Almost three hours in, the standout of the show was a magnificent performance by Lady Gaga doing a medley of songs from The Sound of Music. Which is why I feel a bit guilty, on the one hand marveling at her voice and the emotional entrance of the amazingly sprightly Julie Andrew in her 80th year, when I wonder what the purpose was in honoring one very successful movie when there were so many others? Even that year there were classics such as Ship of Fools and Doctor Zhivago.

Clearly this is the prejudice of producers, Craig Zadan and Neil Meron, who have come a long way since their disastrous hiring of Seth MacFarlane two years ago, but it was arbitrary and if it took away from the world paying tribute to the honorary winners it was wrong, though it was very entertaining.

Typically, in extending the writing awards, Graham Moore of The Imitation Game (adapted) and the scribes of Birdman (original) weren't shown awaiting judgment, but for some reason the directors were, as if the television audience could really recognize any of them as opposed to the writers.

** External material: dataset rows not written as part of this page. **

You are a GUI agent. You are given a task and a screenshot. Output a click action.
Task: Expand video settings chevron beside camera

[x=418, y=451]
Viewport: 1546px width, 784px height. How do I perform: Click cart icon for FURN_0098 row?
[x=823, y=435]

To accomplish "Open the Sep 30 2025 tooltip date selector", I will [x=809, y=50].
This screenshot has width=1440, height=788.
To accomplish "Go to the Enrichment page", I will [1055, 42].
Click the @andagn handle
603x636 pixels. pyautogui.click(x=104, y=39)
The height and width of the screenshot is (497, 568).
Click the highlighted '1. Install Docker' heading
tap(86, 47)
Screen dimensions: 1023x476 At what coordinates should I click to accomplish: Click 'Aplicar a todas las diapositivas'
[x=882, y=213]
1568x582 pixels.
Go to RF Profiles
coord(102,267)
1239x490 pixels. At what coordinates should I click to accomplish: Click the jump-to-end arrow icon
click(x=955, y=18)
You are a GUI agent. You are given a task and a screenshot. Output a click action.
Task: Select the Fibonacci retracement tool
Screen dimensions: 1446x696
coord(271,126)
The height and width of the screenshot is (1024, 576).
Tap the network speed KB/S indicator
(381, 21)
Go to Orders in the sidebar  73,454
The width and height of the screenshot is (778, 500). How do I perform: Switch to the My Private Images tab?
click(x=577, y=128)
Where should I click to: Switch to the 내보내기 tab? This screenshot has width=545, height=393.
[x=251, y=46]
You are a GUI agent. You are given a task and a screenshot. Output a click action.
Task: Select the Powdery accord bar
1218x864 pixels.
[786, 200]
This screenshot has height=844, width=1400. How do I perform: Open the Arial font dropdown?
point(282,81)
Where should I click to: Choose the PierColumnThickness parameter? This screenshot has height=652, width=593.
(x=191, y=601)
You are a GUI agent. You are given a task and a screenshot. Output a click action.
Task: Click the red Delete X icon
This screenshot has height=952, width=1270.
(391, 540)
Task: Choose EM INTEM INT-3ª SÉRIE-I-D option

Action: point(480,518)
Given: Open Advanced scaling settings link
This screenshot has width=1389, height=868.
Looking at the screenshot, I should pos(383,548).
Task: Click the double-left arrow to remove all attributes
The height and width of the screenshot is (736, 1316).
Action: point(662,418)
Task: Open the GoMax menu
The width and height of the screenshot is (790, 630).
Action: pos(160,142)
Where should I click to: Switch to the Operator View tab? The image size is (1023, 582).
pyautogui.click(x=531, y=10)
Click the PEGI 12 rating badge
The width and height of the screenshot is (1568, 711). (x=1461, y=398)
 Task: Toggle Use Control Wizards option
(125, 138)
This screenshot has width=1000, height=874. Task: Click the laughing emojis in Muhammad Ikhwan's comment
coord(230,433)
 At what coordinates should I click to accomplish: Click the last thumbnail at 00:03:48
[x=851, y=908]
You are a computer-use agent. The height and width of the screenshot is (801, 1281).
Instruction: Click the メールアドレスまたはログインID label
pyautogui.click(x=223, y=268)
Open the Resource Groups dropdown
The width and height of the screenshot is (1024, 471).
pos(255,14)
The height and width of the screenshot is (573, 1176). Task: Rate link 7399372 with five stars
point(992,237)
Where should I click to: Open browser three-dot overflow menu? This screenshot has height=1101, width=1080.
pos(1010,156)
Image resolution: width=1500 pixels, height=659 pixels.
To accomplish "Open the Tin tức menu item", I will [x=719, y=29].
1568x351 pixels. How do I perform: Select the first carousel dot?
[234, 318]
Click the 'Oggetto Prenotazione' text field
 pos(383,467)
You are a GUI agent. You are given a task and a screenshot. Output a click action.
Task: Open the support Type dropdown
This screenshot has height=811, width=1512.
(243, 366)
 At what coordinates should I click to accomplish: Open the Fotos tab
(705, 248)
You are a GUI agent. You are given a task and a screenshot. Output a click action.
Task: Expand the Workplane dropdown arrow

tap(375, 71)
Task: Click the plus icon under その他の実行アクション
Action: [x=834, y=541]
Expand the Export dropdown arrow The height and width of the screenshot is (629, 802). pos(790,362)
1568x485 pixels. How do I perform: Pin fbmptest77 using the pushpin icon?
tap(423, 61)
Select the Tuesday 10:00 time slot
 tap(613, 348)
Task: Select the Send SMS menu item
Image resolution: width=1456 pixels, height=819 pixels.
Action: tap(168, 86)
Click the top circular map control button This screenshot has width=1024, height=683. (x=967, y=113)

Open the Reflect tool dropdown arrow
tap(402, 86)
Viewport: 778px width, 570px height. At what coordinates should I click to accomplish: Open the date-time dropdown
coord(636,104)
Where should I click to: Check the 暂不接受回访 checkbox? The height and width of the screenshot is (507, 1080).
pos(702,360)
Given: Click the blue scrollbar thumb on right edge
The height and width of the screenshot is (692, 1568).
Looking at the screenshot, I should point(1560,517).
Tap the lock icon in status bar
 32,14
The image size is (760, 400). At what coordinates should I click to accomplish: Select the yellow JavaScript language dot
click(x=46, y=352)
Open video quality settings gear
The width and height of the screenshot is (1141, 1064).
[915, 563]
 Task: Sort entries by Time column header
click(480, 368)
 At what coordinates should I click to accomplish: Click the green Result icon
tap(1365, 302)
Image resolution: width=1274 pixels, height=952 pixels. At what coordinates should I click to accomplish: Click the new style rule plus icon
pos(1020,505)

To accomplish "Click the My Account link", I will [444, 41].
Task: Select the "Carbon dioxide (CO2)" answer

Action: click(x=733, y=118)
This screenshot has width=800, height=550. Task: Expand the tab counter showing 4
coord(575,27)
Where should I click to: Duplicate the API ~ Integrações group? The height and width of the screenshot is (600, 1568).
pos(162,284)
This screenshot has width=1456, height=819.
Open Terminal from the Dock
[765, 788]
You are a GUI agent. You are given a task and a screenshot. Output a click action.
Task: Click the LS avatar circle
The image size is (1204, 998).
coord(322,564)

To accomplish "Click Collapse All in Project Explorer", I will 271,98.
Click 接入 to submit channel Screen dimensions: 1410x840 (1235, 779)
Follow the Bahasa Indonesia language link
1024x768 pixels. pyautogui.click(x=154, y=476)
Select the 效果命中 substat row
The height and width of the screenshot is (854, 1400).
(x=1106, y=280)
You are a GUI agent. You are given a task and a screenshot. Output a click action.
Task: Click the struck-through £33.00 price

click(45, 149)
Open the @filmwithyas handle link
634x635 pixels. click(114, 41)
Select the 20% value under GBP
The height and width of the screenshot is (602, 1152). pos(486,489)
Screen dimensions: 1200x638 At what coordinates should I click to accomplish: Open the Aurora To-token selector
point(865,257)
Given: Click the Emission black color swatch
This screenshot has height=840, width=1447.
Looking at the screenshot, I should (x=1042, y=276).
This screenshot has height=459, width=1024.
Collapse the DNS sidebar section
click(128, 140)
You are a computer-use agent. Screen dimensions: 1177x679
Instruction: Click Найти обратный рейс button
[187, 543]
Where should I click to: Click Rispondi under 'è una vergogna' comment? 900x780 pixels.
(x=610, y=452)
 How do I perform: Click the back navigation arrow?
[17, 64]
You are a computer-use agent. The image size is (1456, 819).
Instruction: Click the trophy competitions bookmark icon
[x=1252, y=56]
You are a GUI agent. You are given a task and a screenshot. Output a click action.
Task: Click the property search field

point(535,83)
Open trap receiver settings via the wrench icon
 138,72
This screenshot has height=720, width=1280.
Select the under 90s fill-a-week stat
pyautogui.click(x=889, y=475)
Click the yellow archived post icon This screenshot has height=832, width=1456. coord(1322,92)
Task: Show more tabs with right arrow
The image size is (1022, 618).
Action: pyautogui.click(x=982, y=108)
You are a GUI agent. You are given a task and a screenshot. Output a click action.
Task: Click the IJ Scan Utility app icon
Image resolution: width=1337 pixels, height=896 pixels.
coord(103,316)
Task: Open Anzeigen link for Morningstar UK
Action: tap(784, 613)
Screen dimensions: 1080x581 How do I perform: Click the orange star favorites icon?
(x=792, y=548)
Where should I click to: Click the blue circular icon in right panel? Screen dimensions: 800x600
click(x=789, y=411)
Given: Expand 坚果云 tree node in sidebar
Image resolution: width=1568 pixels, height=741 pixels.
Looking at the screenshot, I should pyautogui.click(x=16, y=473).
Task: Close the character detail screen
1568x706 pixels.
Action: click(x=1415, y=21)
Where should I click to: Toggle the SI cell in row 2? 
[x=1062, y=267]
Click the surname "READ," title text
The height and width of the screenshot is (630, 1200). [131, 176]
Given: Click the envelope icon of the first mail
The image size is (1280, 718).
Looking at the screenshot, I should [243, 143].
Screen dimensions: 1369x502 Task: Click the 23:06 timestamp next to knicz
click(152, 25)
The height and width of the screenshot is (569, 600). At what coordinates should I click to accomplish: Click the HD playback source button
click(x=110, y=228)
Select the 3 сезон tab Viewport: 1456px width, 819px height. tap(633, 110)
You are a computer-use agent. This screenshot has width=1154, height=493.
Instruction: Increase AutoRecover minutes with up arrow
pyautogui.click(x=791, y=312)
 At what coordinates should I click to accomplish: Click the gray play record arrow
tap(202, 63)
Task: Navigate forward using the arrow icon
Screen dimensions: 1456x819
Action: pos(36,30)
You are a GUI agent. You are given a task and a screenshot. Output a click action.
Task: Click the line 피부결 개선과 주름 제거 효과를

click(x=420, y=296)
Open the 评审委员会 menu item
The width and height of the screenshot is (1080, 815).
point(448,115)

This is a slight repeated every year and should be rectified.

And while Richard Linklater, the director of Boyhood didn't win, I admit Alejandro G. Inarritu's speeches on receipt of that award, for Original Screenplay and Best Picture were terrific, in particular his support of immigration rights. Likewise, Graham Moore's tale of youthful gay terror was spellbinding.

Also, well received was Documentary Feature winner Citizenfour's producer Laura Poitras regarding whistle blowers and her admonition for greater access to what's going on in our government, which was about as political as the show got.

Because Birdman got some of the important awards, such as writing, directing and cinematography it wasn't so clear Michael Keaton wouldn't win in the Best Actor category, but, as earlier expected, Eddie Redmayne got the nod for his incredible portrayal of Stephen Hawking in The Theory of Everything. He dedicated his award to all those battling ALS.

And the least surprising winner was Julianne Moore for her deserved depiction of an early Alzheimer's Disease victim in Still Alice.

So, the show was long, the better part of four hours, but it didn't seem such and for that I give kudos to the production staff, and to Neil Patrick Harris I tip my hat.